>> start TASK INPUT
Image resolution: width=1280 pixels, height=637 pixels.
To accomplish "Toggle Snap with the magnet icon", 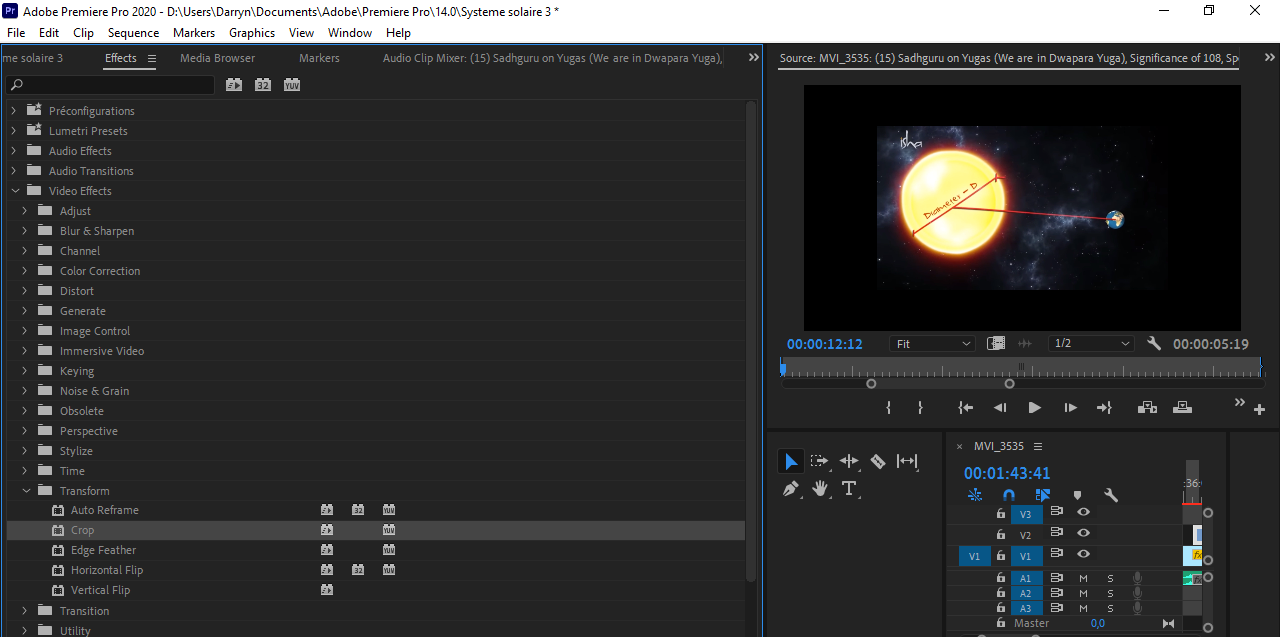I will pos(1009,494).
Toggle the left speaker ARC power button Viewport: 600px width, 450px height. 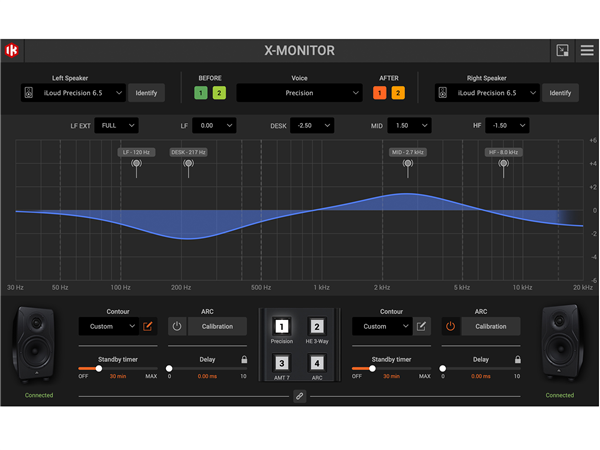pos(177,326)
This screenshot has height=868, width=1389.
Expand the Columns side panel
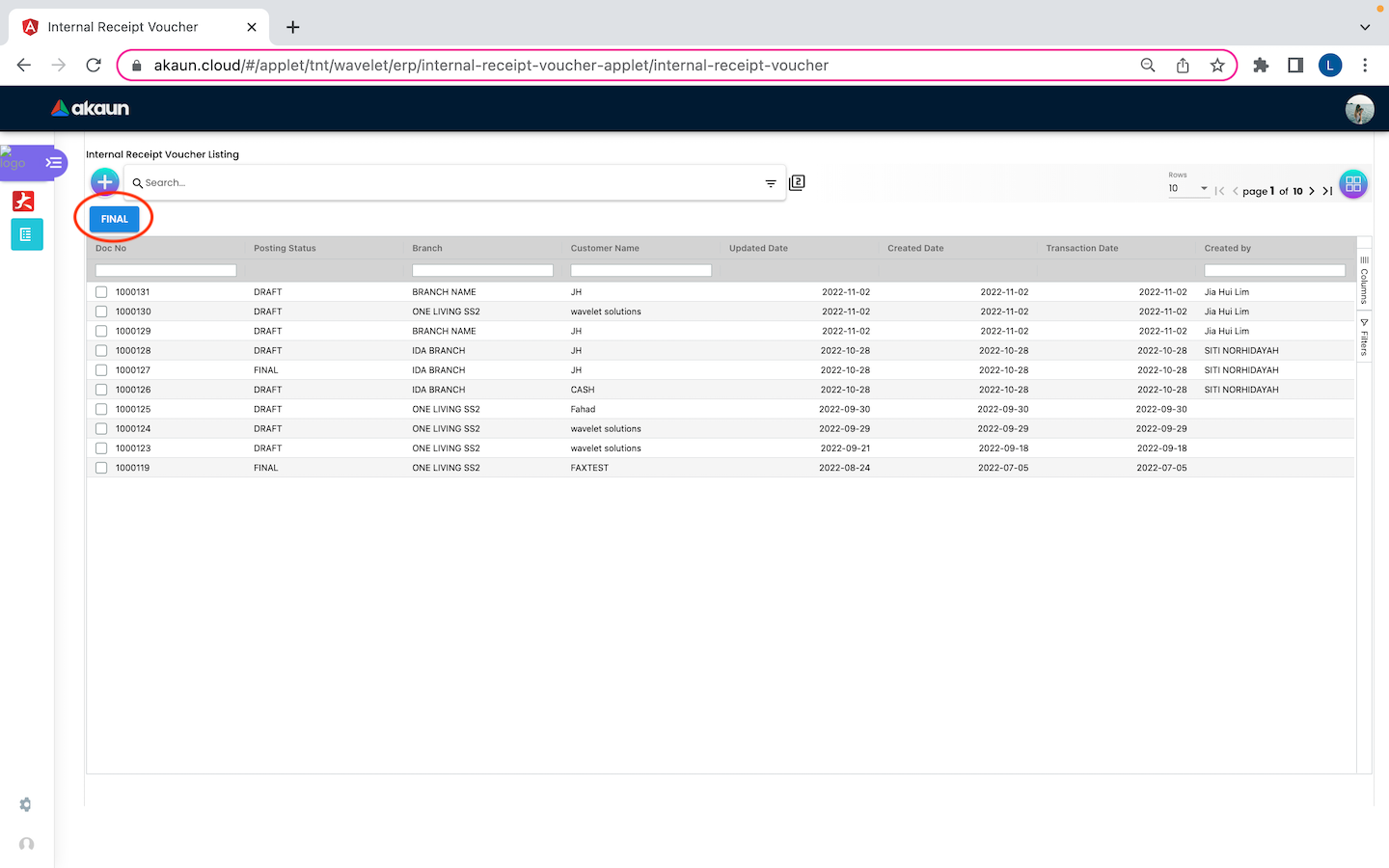1364,280
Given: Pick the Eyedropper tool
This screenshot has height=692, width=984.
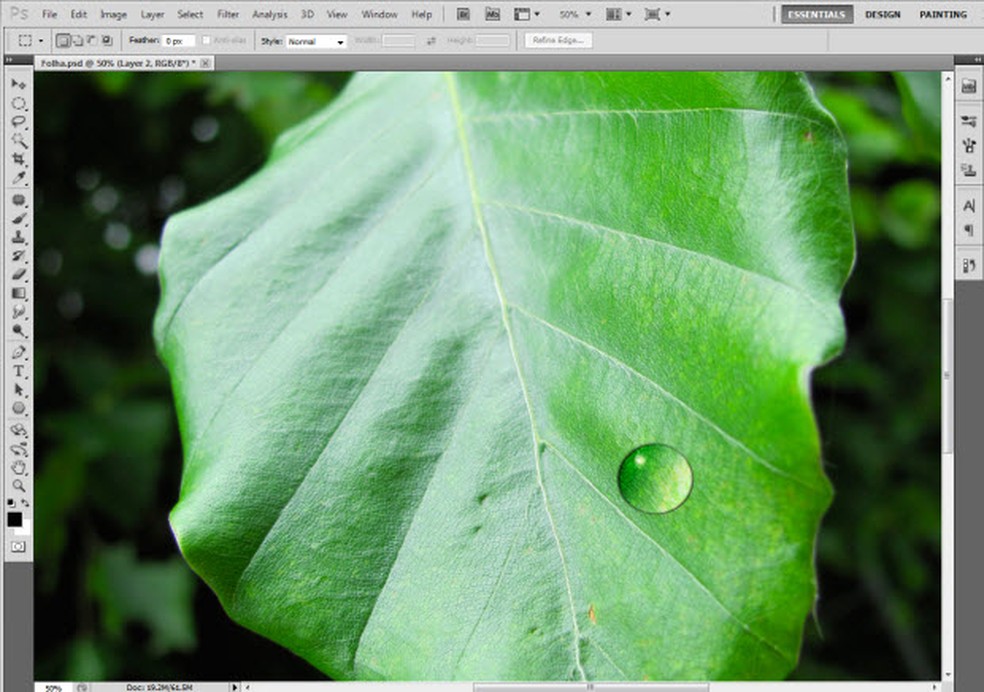Looking at the screenshot, I should 18,179.
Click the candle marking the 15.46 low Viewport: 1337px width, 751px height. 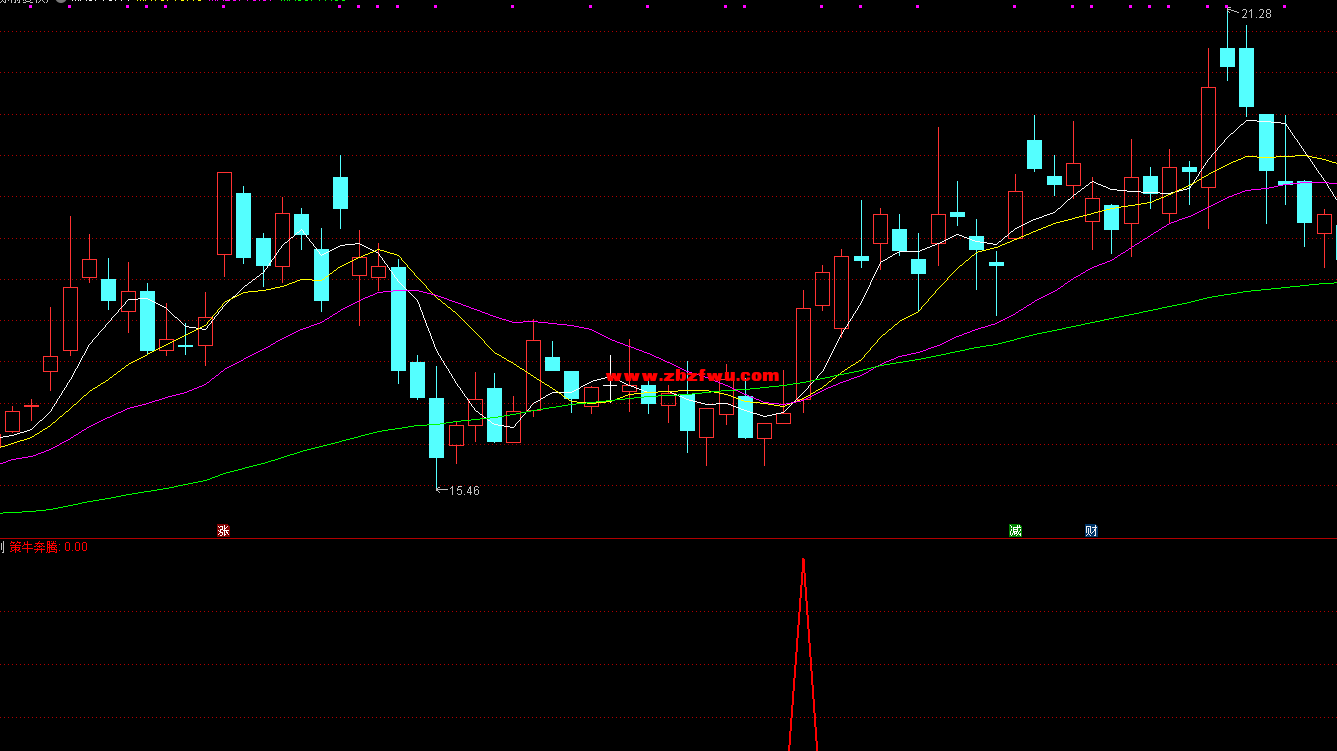click(436, 428)
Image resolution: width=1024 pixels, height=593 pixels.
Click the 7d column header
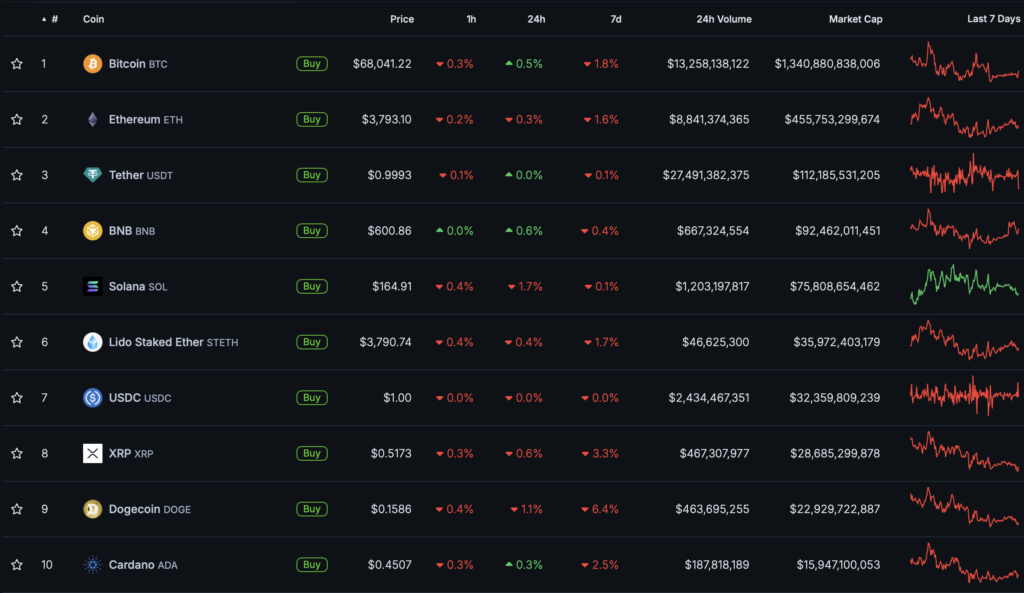[615, 19]
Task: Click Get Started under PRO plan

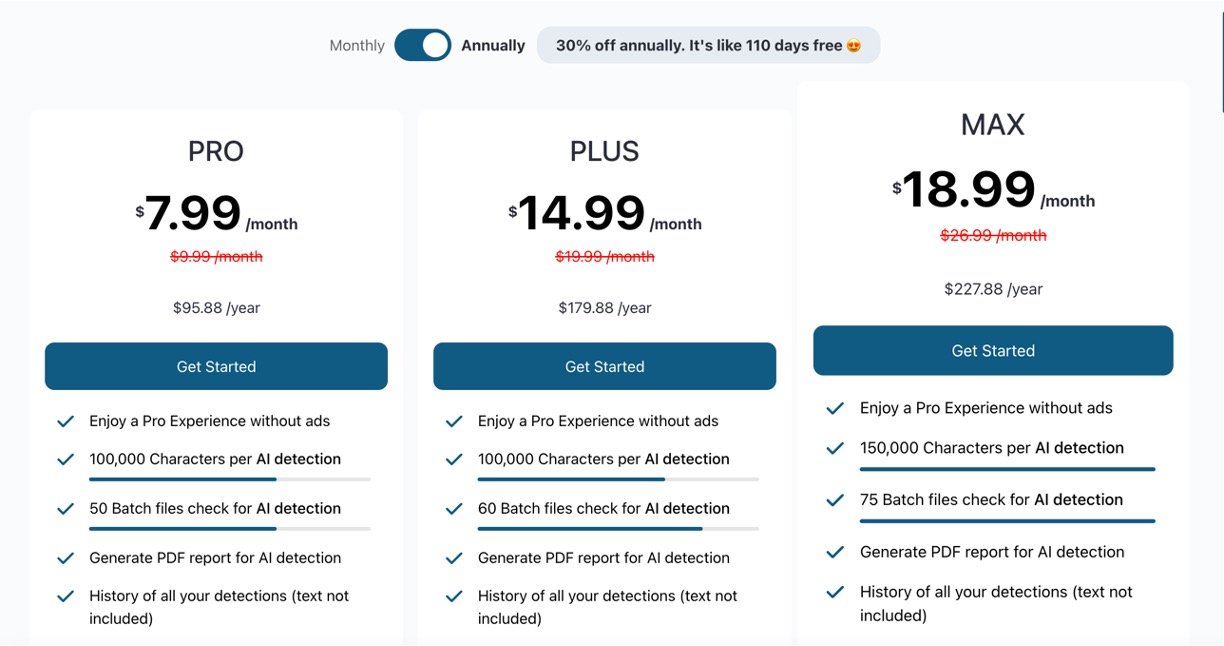Action: click(x=216, y=367)
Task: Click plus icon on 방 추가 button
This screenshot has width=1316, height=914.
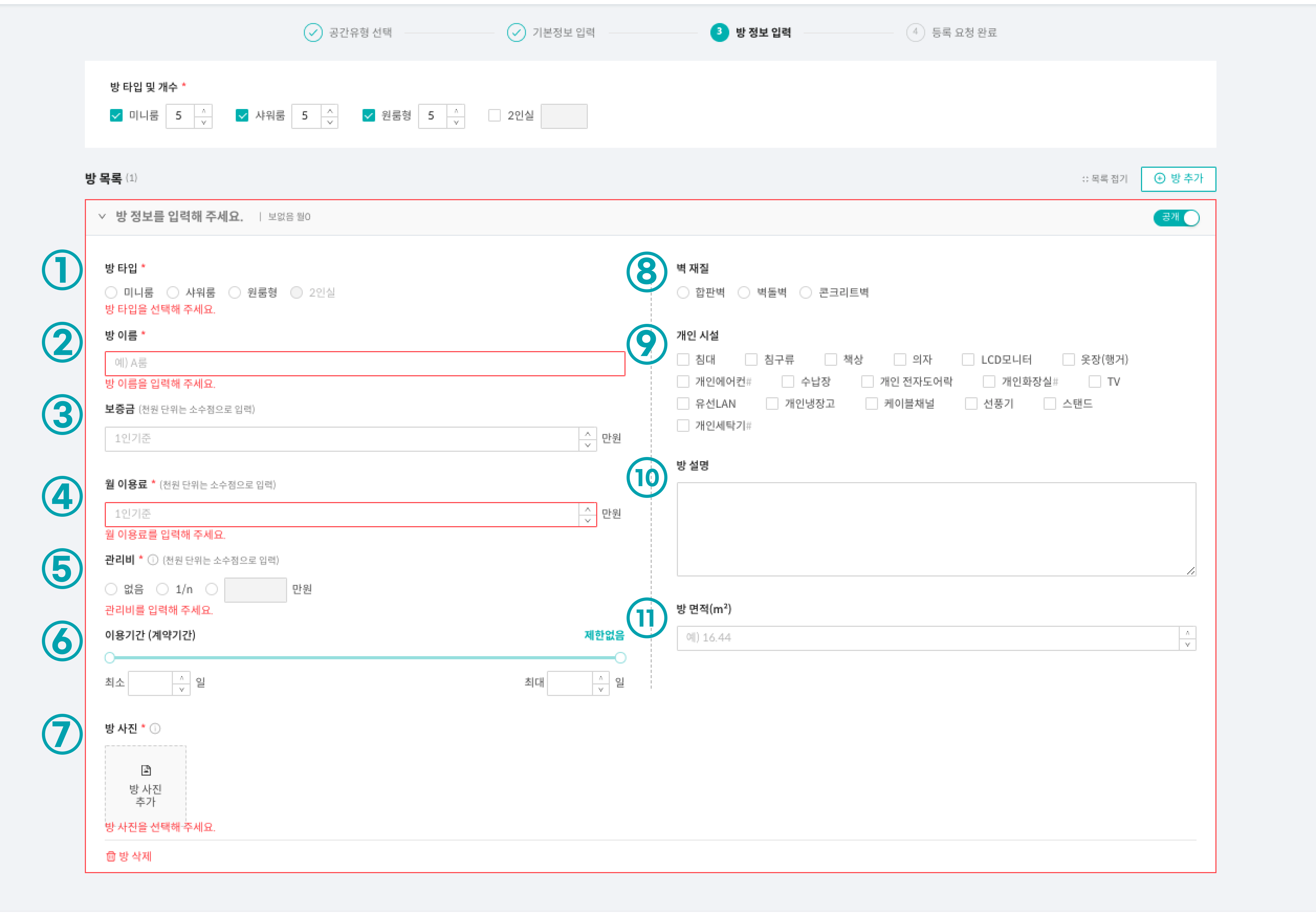Action: pyautogui.click(x=1159, y=178)
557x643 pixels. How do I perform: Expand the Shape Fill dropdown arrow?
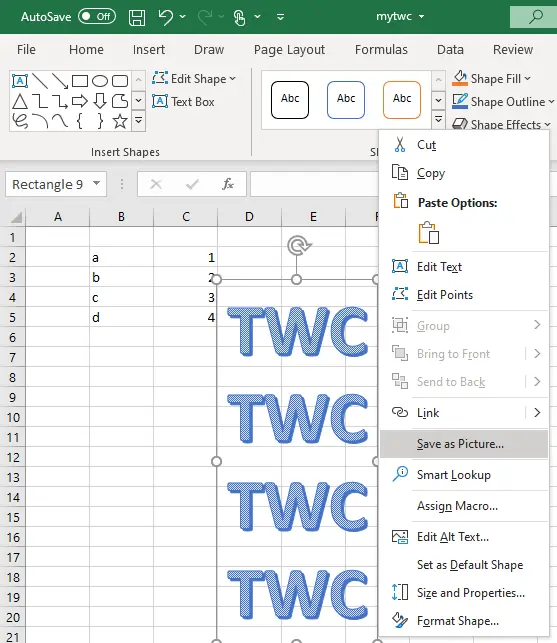coord(527,78)
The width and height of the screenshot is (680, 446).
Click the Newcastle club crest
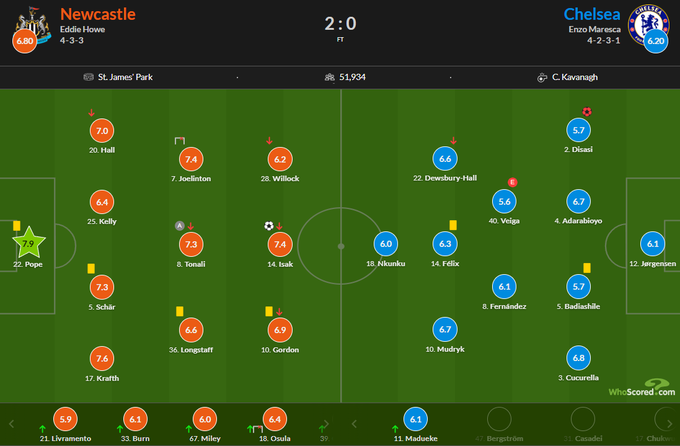pos(28,22)
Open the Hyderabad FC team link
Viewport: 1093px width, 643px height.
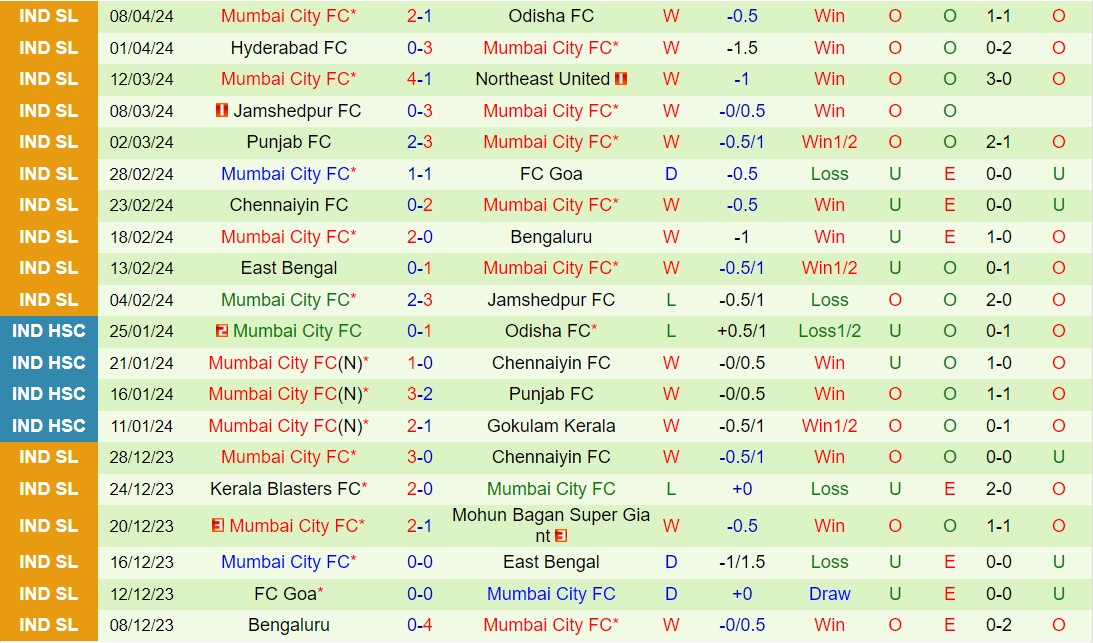288,48
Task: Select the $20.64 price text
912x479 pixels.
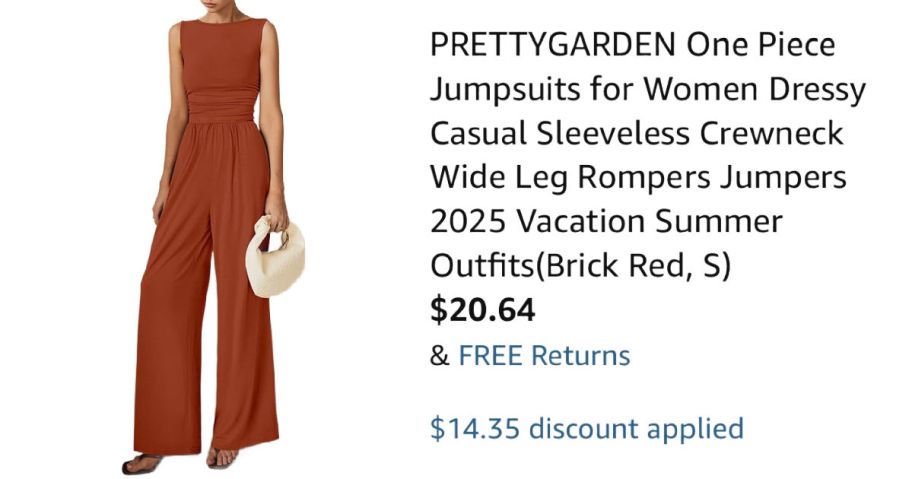Action: (482, 309)
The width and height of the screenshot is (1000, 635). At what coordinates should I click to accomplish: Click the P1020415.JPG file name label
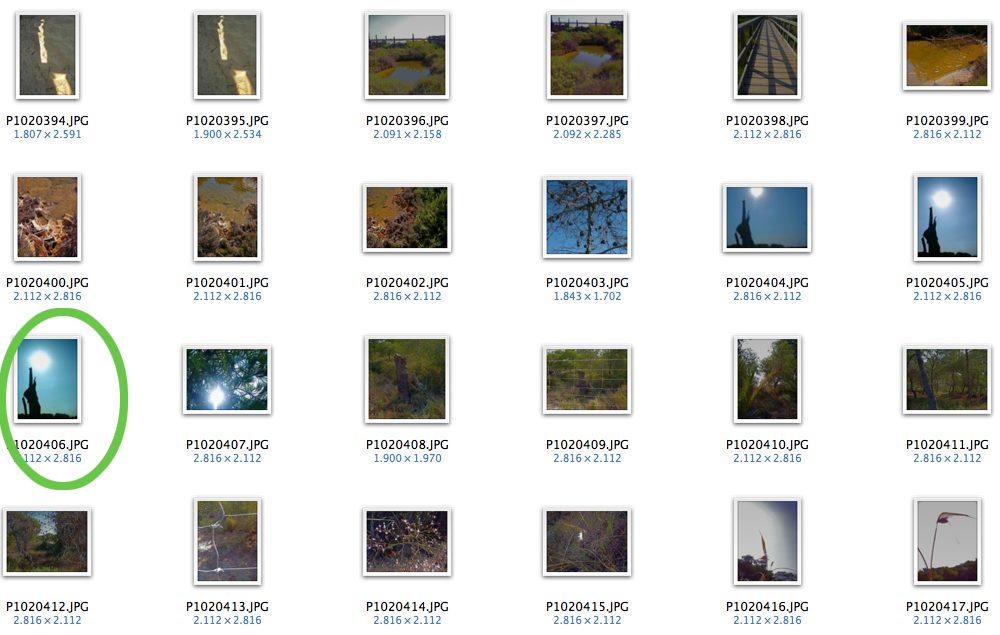[x=587, y=606]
>> end TASK INPUT
AIM OF THE TASK
Render the listing as a Markdown table with the columns Index and Text, starting at the line containing "Task: Select the $20.64 price text" and continuing through the final line, both included. Skip blank lines and leave out the pictures.

RESPONSE TO THE TASK
| Index | Text |
|---|---|
| 1 | Task: Select the $20.64 price text |
| 2 | 912x479 pixels. |
| 3 | Action: (482, 309) |
| 4 | The width and height of the screenshot is (1000, 635). At what coordinates should I click to accomplish: Click the P1020415.JPG file name label |
| 5 | [x=587, y=606] |